There are certainly things that complicate this equations: 1) Perhaps the
company is forward looking enough to hire in advance of expected attrition. 2)
Perhaps the individual is in a role that supports revenue creation by another
individual. 3) Perhaps the company has an "up or out" approach and they are
hungry to find stars. 4) Perhaps the revenue that the new hire would bring in
is very hard to predict. In this case the up front compensation would be
reduced to account for the risk. Typically the role would come with the
potential for increase compensation in the form of a bonus, stock options or
commission.

------
caryfitz
It really seems like both sides of the issue are arguing here. PG wants to
argue for finding more of the diamonds in the rough, instead of spending
triple the $$ to pry them away from a competitor. "There isn't enough to go
around" he cries - well, if you pay more, of course you'll "get your guy".
There isn't enough gold to go around either, that's why it is expensive. If
programmer salaries doubled (say) - the programmers make the widgets so you
have to hire them, and the customers probably won't pay more, so you have less
$$ for the VCs. So they, would naturally, like to increase supply. This
doesn't seem too controversial.

On the other end, you have an engineer who is (I would guess?) competent and
feels underpaid. That is what we all feel like, isn't it? And he'd prefer to
make more $$ for his job. And he looks around and sees (or thinks he does)
that the guys with the $$ don't want to pay him more - instead they go find
other people to fill his role. "Don't want what I'm paying? Sorry! I'll find
someone else". He would like to be paid more for his services, instead of the
job getting given to someone else.

I think it must be made clear that the people PG is talking about (rockstars
hired by a startup) - and the people that are normally associated with H1Bs
(junior level talent) - are NOT the same groups of people.

With 65000 visas available - I would suspect what is really happening is this.
Since there is no way for a government agency to determine if an engineer is
good / bad / excellent / sucky. They have to pretty much "trust" the company
to only submit the visa application in good faith. However, if you are a
business manager with less than stellar scruples, you need to fill 50 seats
and you can find them all with H1B visas for a "competitive" salary! (remember
that is the gov'ts competitive salary, which probably lumps all engineers from
the help desk to the architects into the same bucket...). Slam dunk! I just
saved my company thousands! And those engineers I do hire _can 't leave for a
few years_! Double score! There is _no_ risk for a company to try to bring in
any and all H1B workers. And there is great upside.

So - PG may be correct that there are hundreds / thousands of top top top
engineers trying to get in on an H1B to a startup or google. There are also
most likely tens / hundreds of thousands of middling engineers brought in to
fill slots. We should not try to compare a "free market" like buying something
off ebay, with employees and labor.
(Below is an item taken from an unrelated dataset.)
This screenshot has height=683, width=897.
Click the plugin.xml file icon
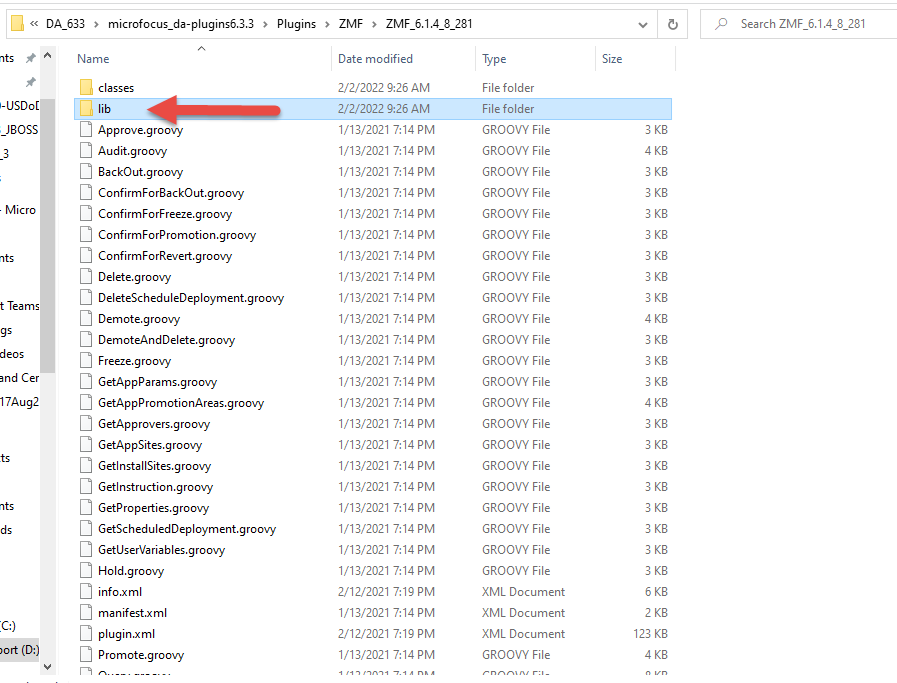point(86,634)
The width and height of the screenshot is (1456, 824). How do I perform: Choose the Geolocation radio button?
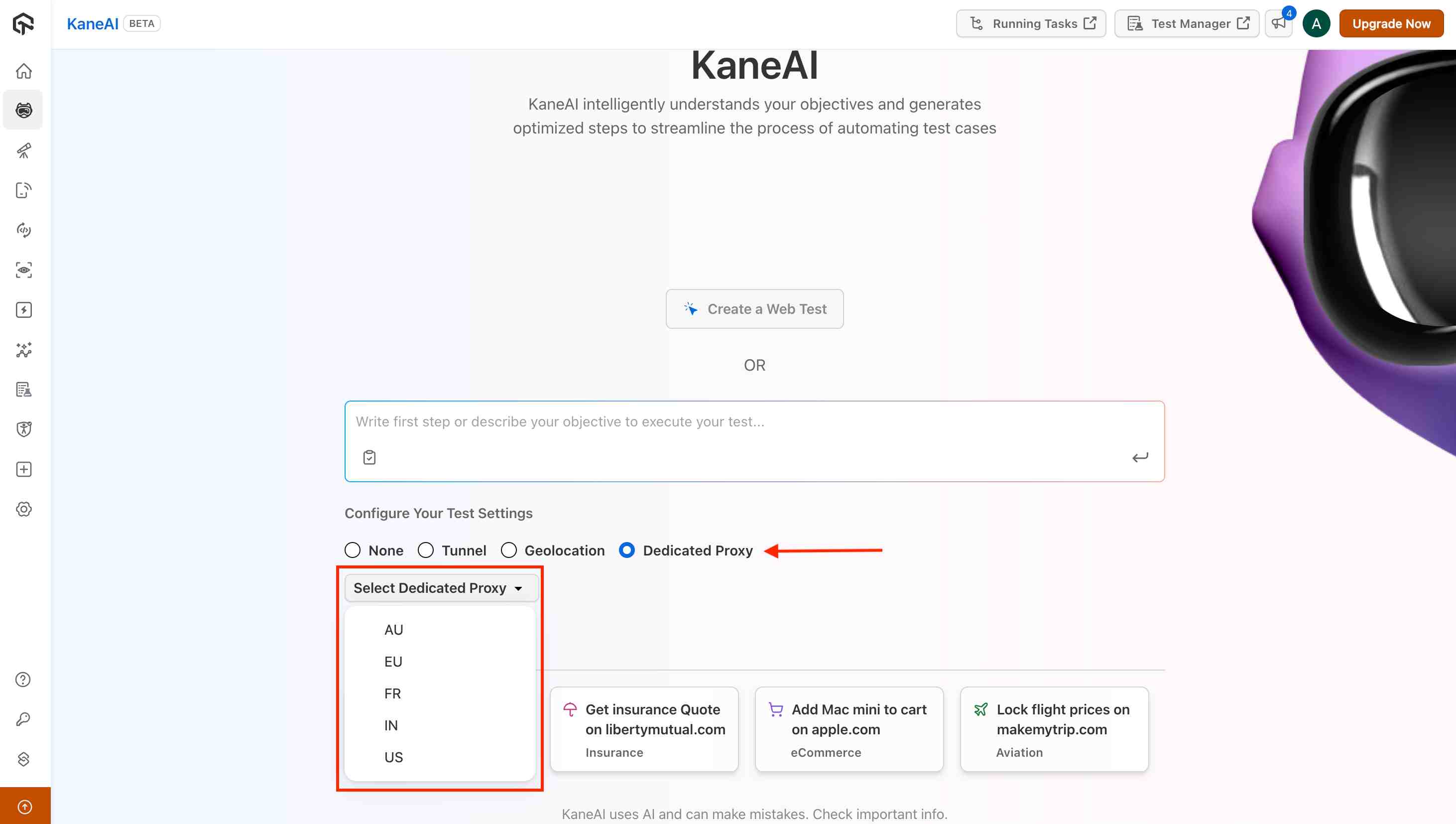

Employees and labor have many many more
real-life implications - and a wise handling of the issue should see that.
_real_ people have families, homes, mortgages, relationships, cultures,
history, commuting times, taxes, immigration... There is a cost to switching
things up in real life. On ebay, you just click a different link to select a
better priced product. There is very little (no?) cost to switching things in
a virtual "free" market. It can't be a "free market" when switching producers
costs a large percentage of the products' cost. Think if a trade on the NYSE
cost $10,000 a trade - instead of $15.

I tend to view it as a class-based argument. And when someone tries to make it
a "logical argument" it seems a bit farcical. There is too much self-serving
going on. Facebook/PG/VCs arguing for more labor and less pay? And individuals
arguing for less labor and more pay? I mean - that's pretty straight-forward.
Both have a valid argument - both have selfish motivations.

And given those two, I'd lean towards making a stronger middle class.

------
abofh
I do hope this isn't just ghosted since it's been up for an hour with no
discussion, but.. Right on.

You really want a 10x'er, you'll discover that they're usually happy where
they are, which is part of why they bloomed into one. If you want to make them
move, you need to offer them something above contentment and personal
satisfaction -- at that point, if you can't offer me contentment and happiness
-- money is really your best proxy, and you should fight with it. If they're
really a 10xer though, expect the other side to fight back.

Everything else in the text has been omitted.